▶ _Given task_
Copy the part of the material that opens with the line containing "Where should I click to: Tap" and closes with the line containing "pos(217,51)", changing "legend" to "key" and leaving everything else as it is.

# Start of Input records

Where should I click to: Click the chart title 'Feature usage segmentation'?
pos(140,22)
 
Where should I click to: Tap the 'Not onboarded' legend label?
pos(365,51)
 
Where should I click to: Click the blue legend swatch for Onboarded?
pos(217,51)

# End of Input records
# Start of Input records

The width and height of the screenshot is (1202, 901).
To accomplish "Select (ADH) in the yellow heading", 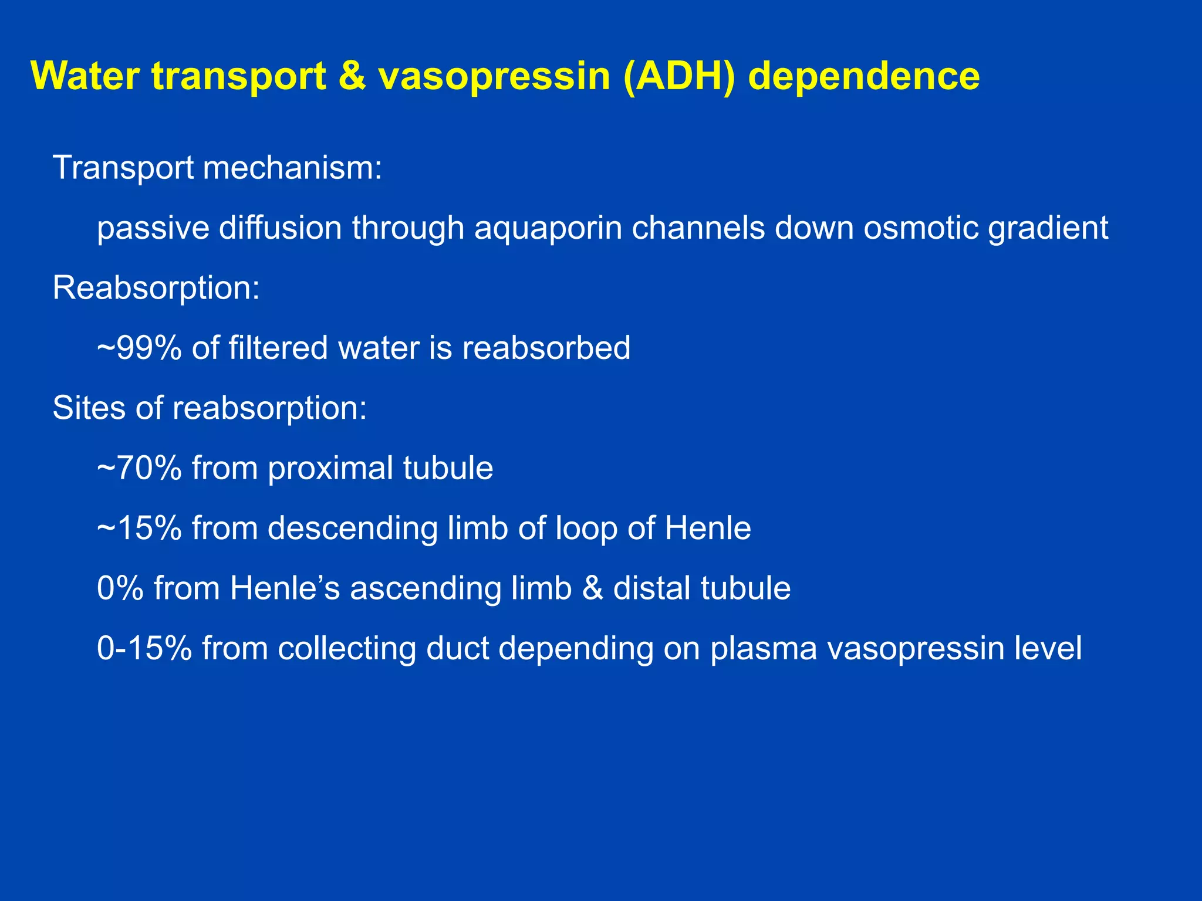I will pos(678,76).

# End of Input records

▶ _Worked solution_
Where should I click to: Tap the 'Not onboarded' key label?
pos(365,51)
 
Where should I click to: Click the blue key swatch for Onboarded?
pos(217,51)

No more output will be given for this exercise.